Being organized doesn’t just mean having all your stuff put away and your shoes in a row. It’s a frame of mind, a lifestyle. For a lot of people, being organized is not second nature so they look for a cure for their messy minds, messy desks or messy houses. The danger in a cure that is not embraced as a lifestyle change is that it can be like the ultra-restrictive diet we take on right before swimsuit season: doomed to fail.
Instead, like a good marriage, being organized is something you have to work at. It takes effort to ensure that you are always on top of things and aren’t letting important work, decisions or tasks fall through the cracks.
Start as you mean to finish
The easiest way to start is to set up a system that works for you. Keep in mind that you don’t want to be overwhelmed by the process: you don’t want the steps you have to take to be organized to become so convoluted that it takes half of your day just to update your ‘system’. It has to make sense for you and your family.
- What are your priorities? Work? Family? BOTH?
- What do you want to focus on? If you know you tend to forget school and other activities, forms, etc., this could be your primary area of focus. If your email is the bane of your existence, start there.
- How can you make sure that you have the information you need, when you need it? And that others in your family do too?
Kicking the clutter to the curb, whether it’s on your computer, in your filing cabinet or on your kitchen table, is the first step. Once you’ve got a bit of a clean slate (the start) you can continue (as you mean to finish). See what I did there?
And be sure to first tackle the messy thing that you hate the most. Why? Because the sense of accomplishment dealing with that particular issue will carry through your other organizing tasks and it will all seem easier and more intuitive after that.

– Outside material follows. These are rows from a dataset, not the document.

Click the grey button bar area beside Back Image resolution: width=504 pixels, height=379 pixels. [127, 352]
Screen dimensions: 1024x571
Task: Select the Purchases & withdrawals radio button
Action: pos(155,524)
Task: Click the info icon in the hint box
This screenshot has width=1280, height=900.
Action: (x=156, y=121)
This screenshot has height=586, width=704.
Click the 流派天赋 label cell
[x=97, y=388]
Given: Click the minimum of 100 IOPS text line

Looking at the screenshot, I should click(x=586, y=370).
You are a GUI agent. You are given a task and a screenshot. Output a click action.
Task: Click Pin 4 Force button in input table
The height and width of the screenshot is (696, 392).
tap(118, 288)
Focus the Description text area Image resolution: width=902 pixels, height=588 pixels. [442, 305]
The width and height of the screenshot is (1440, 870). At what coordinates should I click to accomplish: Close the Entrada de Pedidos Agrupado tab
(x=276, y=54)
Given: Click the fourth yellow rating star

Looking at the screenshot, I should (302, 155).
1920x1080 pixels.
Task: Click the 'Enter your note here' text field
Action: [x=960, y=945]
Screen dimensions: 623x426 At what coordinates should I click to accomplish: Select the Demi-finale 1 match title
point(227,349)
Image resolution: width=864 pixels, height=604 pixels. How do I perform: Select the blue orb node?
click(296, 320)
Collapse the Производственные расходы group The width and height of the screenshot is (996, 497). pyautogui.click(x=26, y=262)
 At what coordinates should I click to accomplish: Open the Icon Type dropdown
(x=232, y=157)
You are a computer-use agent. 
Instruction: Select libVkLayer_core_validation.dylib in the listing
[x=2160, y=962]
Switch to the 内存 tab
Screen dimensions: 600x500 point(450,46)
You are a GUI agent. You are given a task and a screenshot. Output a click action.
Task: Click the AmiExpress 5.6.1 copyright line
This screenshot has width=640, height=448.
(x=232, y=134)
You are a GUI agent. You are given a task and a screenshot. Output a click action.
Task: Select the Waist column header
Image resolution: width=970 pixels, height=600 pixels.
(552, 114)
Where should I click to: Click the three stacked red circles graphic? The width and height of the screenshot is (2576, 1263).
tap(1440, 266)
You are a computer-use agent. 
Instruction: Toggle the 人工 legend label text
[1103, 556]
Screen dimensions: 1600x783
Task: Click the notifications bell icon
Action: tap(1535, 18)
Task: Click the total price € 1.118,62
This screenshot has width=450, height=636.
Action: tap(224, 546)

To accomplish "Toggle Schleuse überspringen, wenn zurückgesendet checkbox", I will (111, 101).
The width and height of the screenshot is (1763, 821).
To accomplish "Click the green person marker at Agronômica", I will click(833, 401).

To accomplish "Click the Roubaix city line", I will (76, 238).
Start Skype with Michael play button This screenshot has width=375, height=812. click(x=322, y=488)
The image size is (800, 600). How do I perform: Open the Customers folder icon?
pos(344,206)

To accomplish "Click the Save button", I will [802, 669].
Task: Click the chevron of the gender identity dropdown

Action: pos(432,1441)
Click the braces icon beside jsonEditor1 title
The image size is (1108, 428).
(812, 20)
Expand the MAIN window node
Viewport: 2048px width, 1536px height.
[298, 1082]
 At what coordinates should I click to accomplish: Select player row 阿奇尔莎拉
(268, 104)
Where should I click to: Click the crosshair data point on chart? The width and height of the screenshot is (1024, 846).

Centralize your organizing
Every home should have a central command: a place where all the information is. Phone numbers, schedules for everyone, to do lists, to buy lists, chore charts and so on. Whether that command centre is a blackboard in the kitchen, a colour coded planner on the wall or a digital system that everyone has access to on their tech, the central command needs to be the hub and it needs to be one that you are happy to use. If you aren’t, you won’t use it and neither will anyone else in the house.
- Kids noticed there’s no more milk? Put milk on the shopping list.
- Husband is home early? Check the meal plan, which is telling him to take out the frozen chilli and start thawing it.
The central command should also have a place for putting essential documentation and mail that needs to be addressed (bills, etc.) Somewhere that can’t be ignored. Mine? A hanging basket, right beside the coffee cups. I’ll never miss it.
Of all the things in a day that need to be organized, the meal plan is probably the single most important aspect as it dominates a large part of our mornings, days, and evenings. After all, those pesky kids DO demand to be fed several times a day. That will happen a lot more easily if you have a weekly plan, including shopping lists and recipes, than if you decide to wing it (also known as going to the drive-thru or ordering pizza).
The quickest way to get into the habit of being organized is to establish a routine and stick to it. A good example is the ‘after school’ routine. The kids all learn routines at school for getting things done, so there’s no doubt that they can learn one more.
- Shoes / boots / hats / mittens / coats off and put away.
- Knapsack emptied: lunchbox in the kitchen, paperwork and agenda for signing in the ‘in basket’.
- Snack acquired.
- Homework completed.
- Secret location of the iPad revealed when #4 is done.
That’s what works for me, right now and given the ages of kids that I am dealing with. That may not be what works for you, so this kind of routine takes a little thought and a lot of repeating, at first.
You can have morning routines and bedtime routines… really, any kind of routine that you need to keep a time of day that used to be ‘crazy’ well under control. None of it is carved in stone—you don’t want to become a slave to your routines. Think of them more as a guideline to which you can return when things go off the rails (and they WILL go off the rails. Example? The holiday season!)
However you get organized, make sure that, unlike the crash swimsuit diet, it’s a sustainable plan. Something you can carry on for the long haul and come back to whenever you need it.
Do you have any tips that help you keep you and your family organized without becoming overwhelmed by the ‘system’?